Trinity 1: Bishop Michael Hawkins (Sermon 1)

Trinity 1

Sermon by Bishop Michael Hawkins


(The readings may be found here)

If God so loved us, we ought also to love one another.

What is life? Does it consist merely in all those things we have and enjoy: riches, clothing, and food? Jesus tries desperately to get us to see beyond these possessions. Is not life more than food, and the body more than clothing? The rich man, and we rich men and women, are not as likely to consider whether this is all there is, happy to receive and enjoy our good things in our lifetime. But we are due for a rude awakening. And we shall wake up, knowing and feeling our own emptiness and alienation. Just pray that that awakening may be on this side of death and eternity. We read in Revelation 3.17 the words of warning to Laodicean Christians, which fit us so well: “For you say, I am rich, I have prospered, and I need nothing; not knowing that you are wretched, pitiable, poor, blind, and naked.”

The poor and needy, the oppressed and neglected, the sick and suffering, Lazarus, they are more likely to hope for more.

If life does not consist in possessions, in material riches, then our readings today argue that our human life and our eternal life consists in love. What St. John sets before us, in glorious but dense theology of that Epistle, is the connection between knowledge, love, and life.

God is love, John tells us, and since we were created in the image and likeness of God, our life, our very being, is to be found in love. It is that likeness which was marred and muddied by sin, and which is being renewed in us by the gift and work of the Holy Spirit. The Spirit is re-making us in knowledge and love, after the likeness and glory of Jesus himself. By the Holy Spirit, we know and trust the Father and the Son, and we believe and receive the love that God has for us.

In Jesus Christ and by the Holy Spirit, we come to a new and complete knowledge and love of God. But as well, in Jesus Christ and by the same Holy Spirit, we come to a new and complete knowledge and love of our fellow human, our neighbour. This Christian knowledge and love of God is summarily, to know and love him as our Father. And this Christian knowledge and love of one another is to know and love as brothers and sisters. For if God so loved us, we ought also to love one another. If God loves us all as our Father, we ought to love one another as brothers and sisters. And our refusal or failure to so love one another, is a denial and rejection of God’s love. So if our being and life consist in this love, the lack of it is our death. John’s theology is clear and consistent, and he writes earlier in this Epistle, chapter 3 verse 14, “He who does not love abides in death.”

This is the lesson of our Lord’s parable. The rich man’s death, torment and regret, have all to do with a failure to love. Wherever the rich man ends up, it seems an awful lot to be the hell of his own choosing and making. James warns us that judgment is without mercy, to one who has shown no mercy. The rich man, and others like him, who choose to live in a world without mercy, without forgiveness, without love, may regret to discover how much God will respect their decisions and choices. This parable would help us to see that hell, whatever or wherever it is described, is a state of definitive self-exclusion from God. Let me repeat that – hell is a state of definitive self-exclusion from God. We choose to be separated from God.

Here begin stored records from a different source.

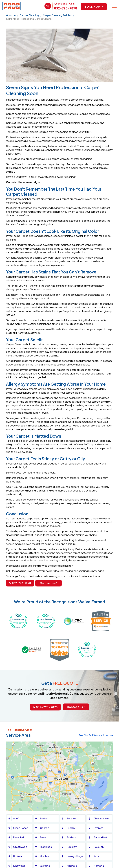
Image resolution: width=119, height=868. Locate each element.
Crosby (71, 828)
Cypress (98, 828)
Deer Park (19, 837)
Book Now (93, 6)
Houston (98, 847)
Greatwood (20, 847)
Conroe (44, 828)
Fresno (44, 837)
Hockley (72, 847)
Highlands (46, 847)
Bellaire (71, 818)
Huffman (18, 857)
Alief (16, 818)
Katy (96, 857)
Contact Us (48, 583)
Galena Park (100, 837)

And besides all this, there is a great gulf fixed. Abraham tries to explain to the rich man about the separation of heaven and hell, what C.S. Lewis called the Great Divorce. The way to pass, is of course by the cross of Jesus Christ, but those who reject that way, will find no other, nothing but a great gulf fixed. Remember the quotation, that those who will not forgive others burn the very bridge over which they themselves need to pass, if they are to be saved. The only thing that can bridge the gulf is love and mercy and compassion, exactly what the rich man has rejected all his life.

There is a great gulf fixed, but it was fixed first in the heart and mind of that rich man. And I must warn you not to let any such gulf be fixed in your mind and heart. For it shall kill you. Not to love one another is spiritual death. He who does not love abides in death.

But let’s get honest and practical. It ain’t easy! We grate on each other, offend and are offended, and often, despite all kinds of real effort, we can hardly bear one another, let alone love each other.

So what can we do? Learn the lesson again, that through the weakness of our own mortal nature, we can do no good thing without God and his grace. Secondly, we need to look to Jesus Christ and seek the power of the Holy Spirit. If God so loved us, we ought also to love one another. Quite often, we cannot love one another, because we have not yet known and believed the love that God has for us. God’s love is free and unmerited. God’s love takes the initiative. It forgives all at its own expense. If we don’t love one another, perhaps we don’t know that we ourselves are sinners, that Jesus is the Son of God and Saviour of the world, and that while we were yet sinners, Christ died for us. For it is only in that love, in knowing and believing that love and receiving the power of that love, that we shall ever be able to love one another.

Whose heart is so hard that it is not convicted by the word of Jesus in that parable? What shall we do? Well, we must first confess our faults, and then seek to be renewed in the saving love of God. It’s simple but not easy. If God so loved us, we ought also to love one another. And this commandment we have from him, that he who loveth God love his brother also.